-- MATERIAL PROVIDED --
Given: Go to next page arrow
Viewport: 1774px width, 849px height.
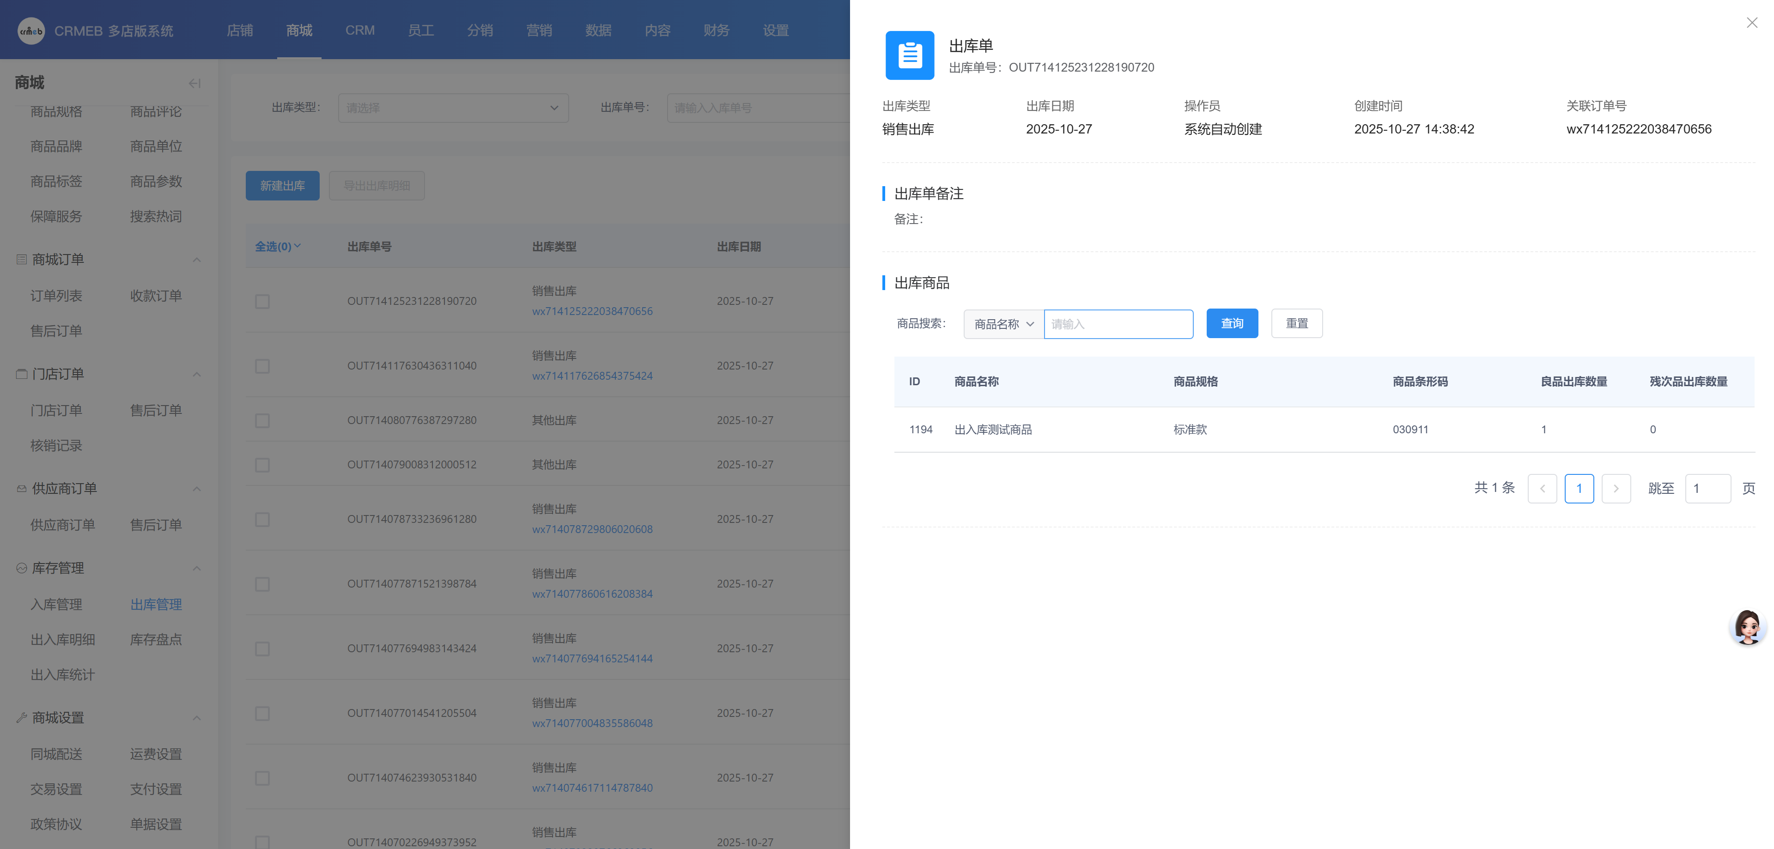Looking at the screenshot, I should [x=1616, y=489].
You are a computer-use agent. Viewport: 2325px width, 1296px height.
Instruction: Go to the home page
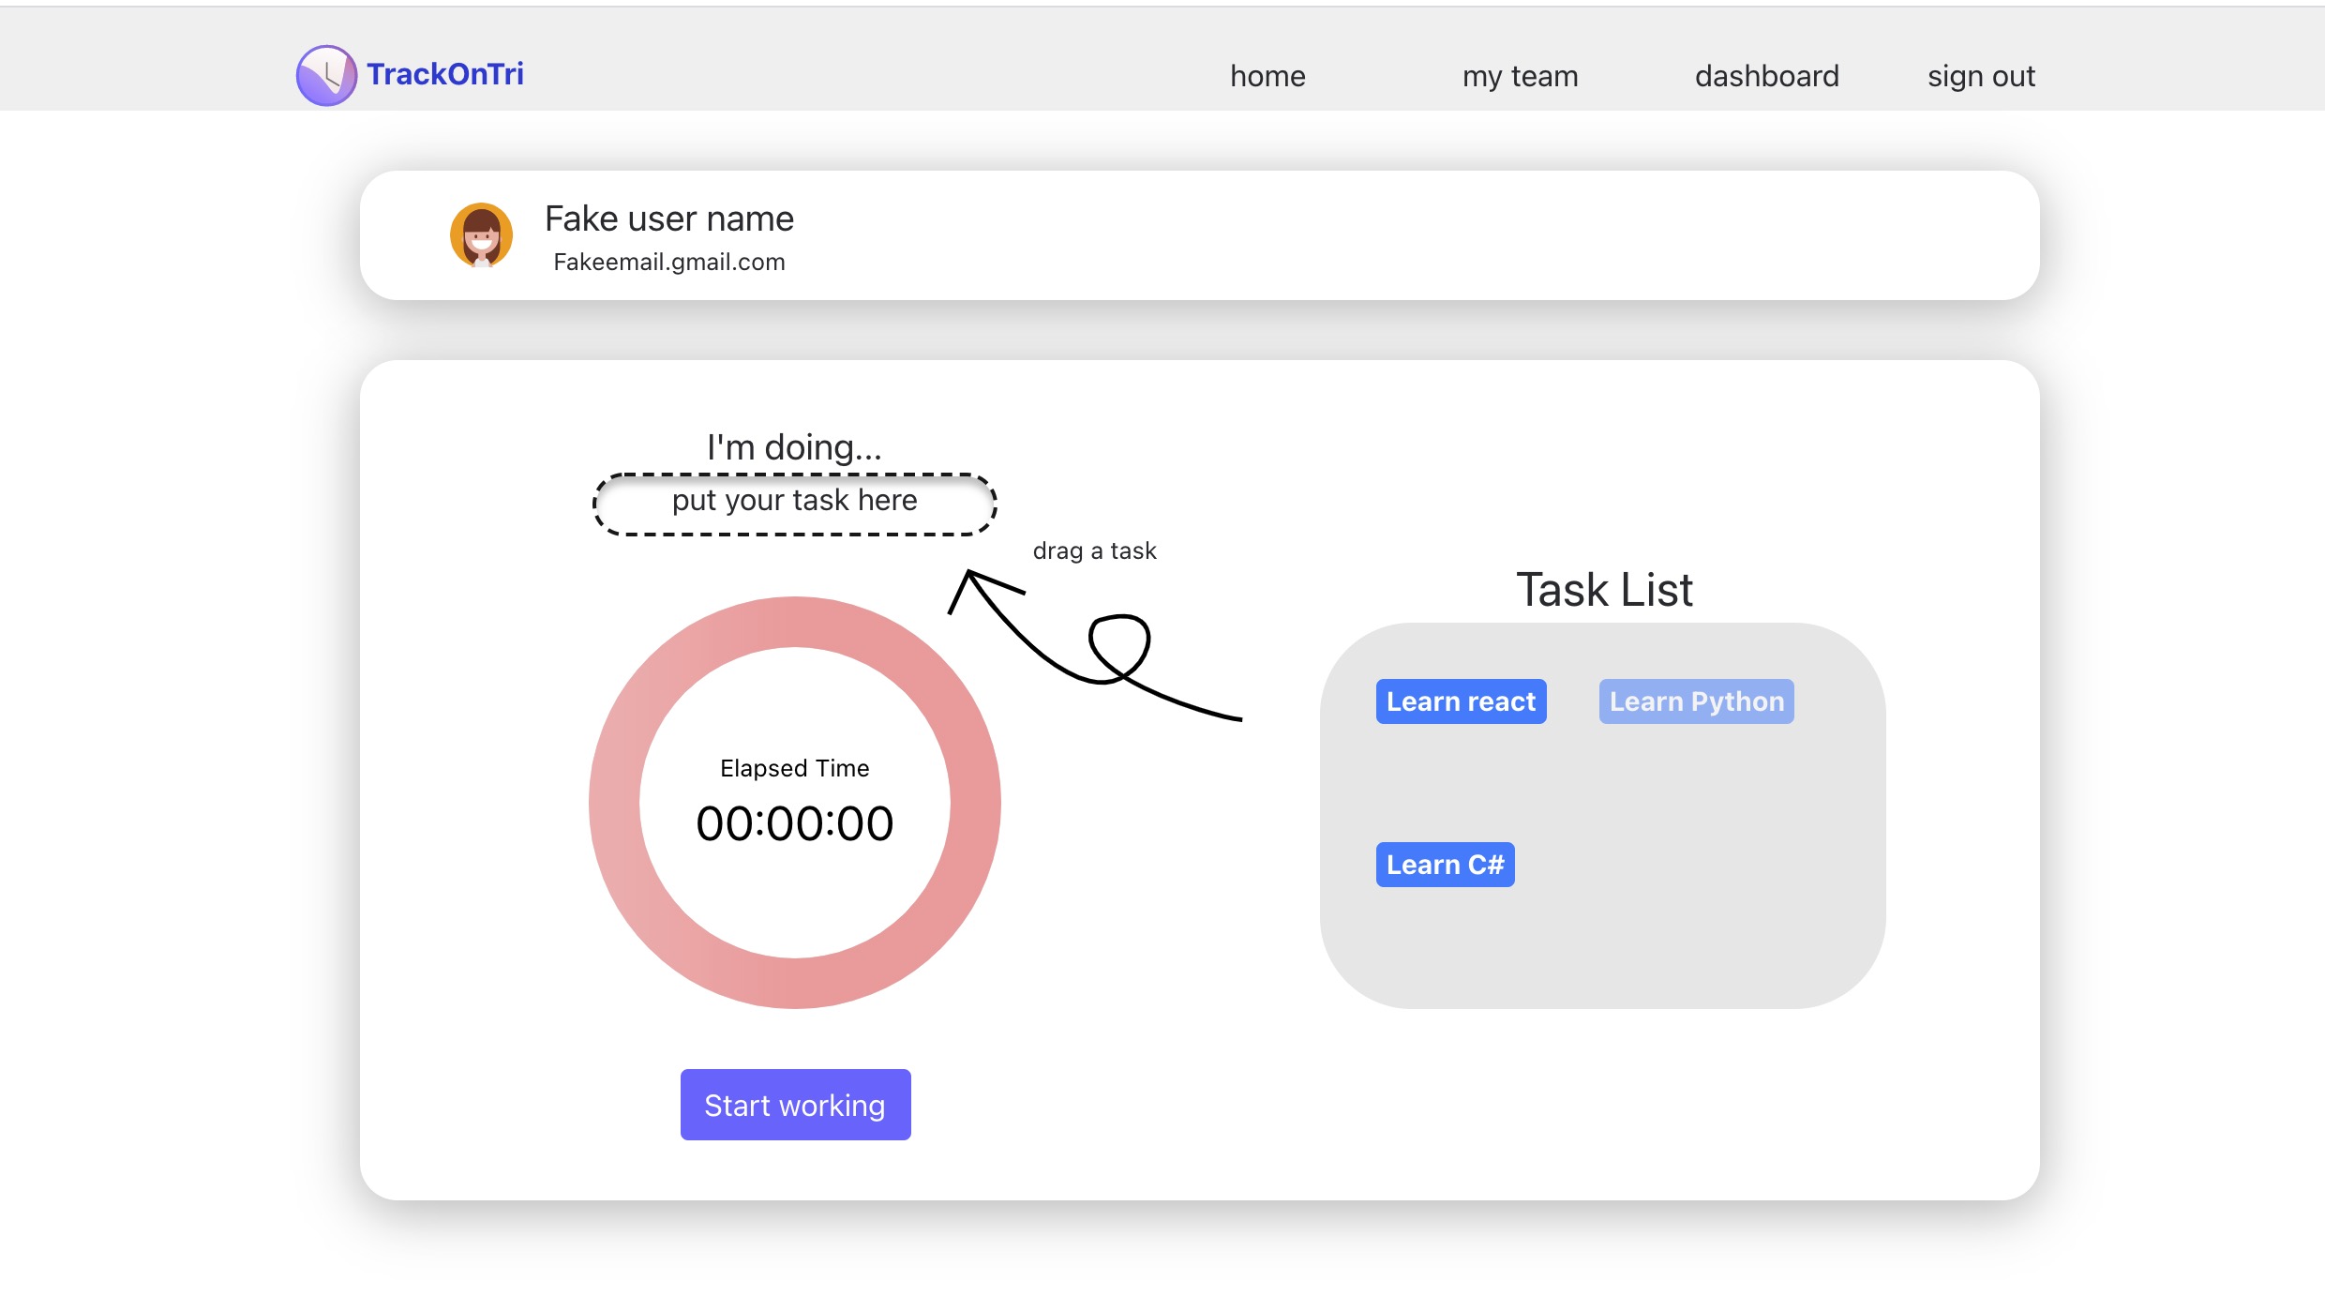coord(1268,76)
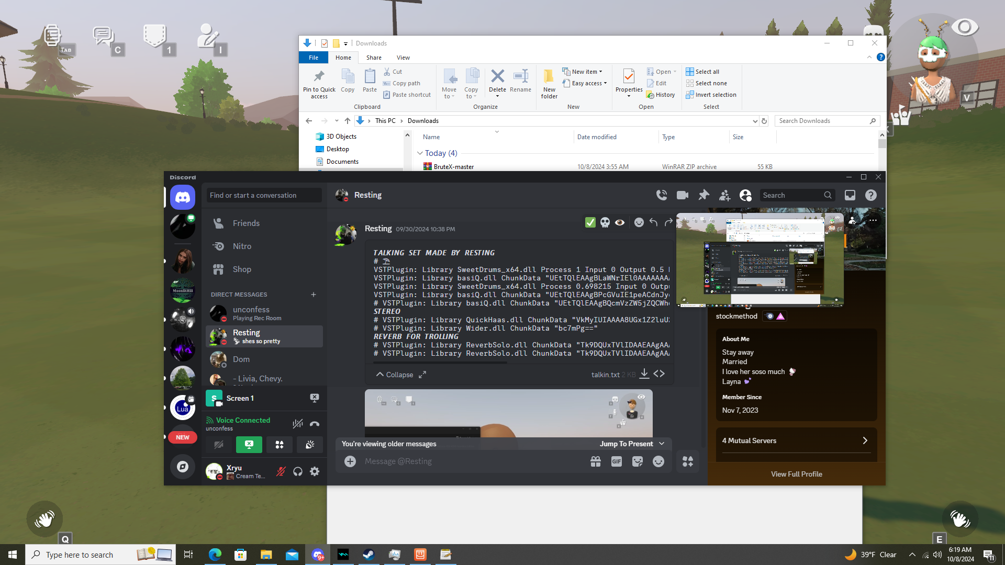Collapse the Today (4) file group

pos(420,153)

-- WORK ORDER --
Your answer should be the lines above from the one that contains "Viewport: 1774px width, 849px height." through the last, set down exactly, with the pictures removed.

-- FINAL ANSWER --
Viewport: 1774px width, 849px height.
Looking at the screenshot, I should [x=1616, y=489].
You are a computer-use agent. Viewport: 2325px width, 1296px height.
Instruction: Go to the home page
coord(1268,76)
Collapse the Today (4) file group

pos(420,153)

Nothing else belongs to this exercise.